Data provided -
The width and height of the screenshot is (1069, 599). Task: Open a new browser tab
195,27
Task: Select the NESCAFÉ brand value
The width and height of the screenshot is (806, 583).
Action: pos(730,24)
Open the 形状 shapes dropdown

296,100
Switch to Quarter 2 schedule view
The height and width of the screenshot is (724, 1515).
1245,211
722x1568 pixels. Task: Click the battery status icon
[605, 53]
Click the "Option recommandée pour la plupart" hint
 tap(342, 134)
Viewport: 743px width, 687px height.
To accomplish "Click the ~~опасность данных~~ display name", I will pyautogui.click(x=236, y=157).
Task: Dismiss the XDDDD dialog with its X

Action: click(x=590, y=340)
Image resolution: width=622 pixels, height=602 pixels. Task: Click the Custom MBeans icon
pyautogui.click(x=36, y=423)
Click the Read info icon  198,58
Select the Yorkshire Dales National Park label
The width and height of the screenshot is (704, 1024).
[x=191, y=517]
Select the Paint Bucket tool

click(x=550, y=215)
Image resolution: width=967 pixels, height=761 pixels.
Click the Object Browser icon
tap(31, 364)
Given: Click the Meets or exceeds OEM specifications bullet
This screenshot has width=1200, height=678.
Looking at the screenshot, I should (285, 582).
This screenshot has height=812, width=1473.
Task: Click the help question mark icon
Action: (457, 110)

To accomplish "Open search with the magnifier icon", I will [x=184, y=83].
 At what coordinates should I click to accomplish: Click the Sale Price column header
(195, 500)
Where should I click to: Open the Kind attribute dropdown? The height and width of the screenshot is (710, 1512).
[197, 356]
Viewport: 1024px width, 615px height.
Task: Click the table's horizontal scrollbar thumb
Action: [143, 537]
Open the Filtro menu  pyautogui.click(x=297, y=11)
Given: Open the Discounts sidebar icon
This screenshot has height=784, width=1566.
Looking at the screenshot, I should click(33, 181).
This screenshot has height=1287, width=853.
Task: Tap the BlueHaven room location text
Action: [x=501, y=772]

Exercise details -
Each line in the data that holds the string "will" needs to be copied.

Result for this exercise -
To accomplish "Click the ~~опасность данных~~ display name", I will pyautogui.click(x=236, y=157).
To accomplish "Open search with the magnifier icon", I will [x=184, y=83].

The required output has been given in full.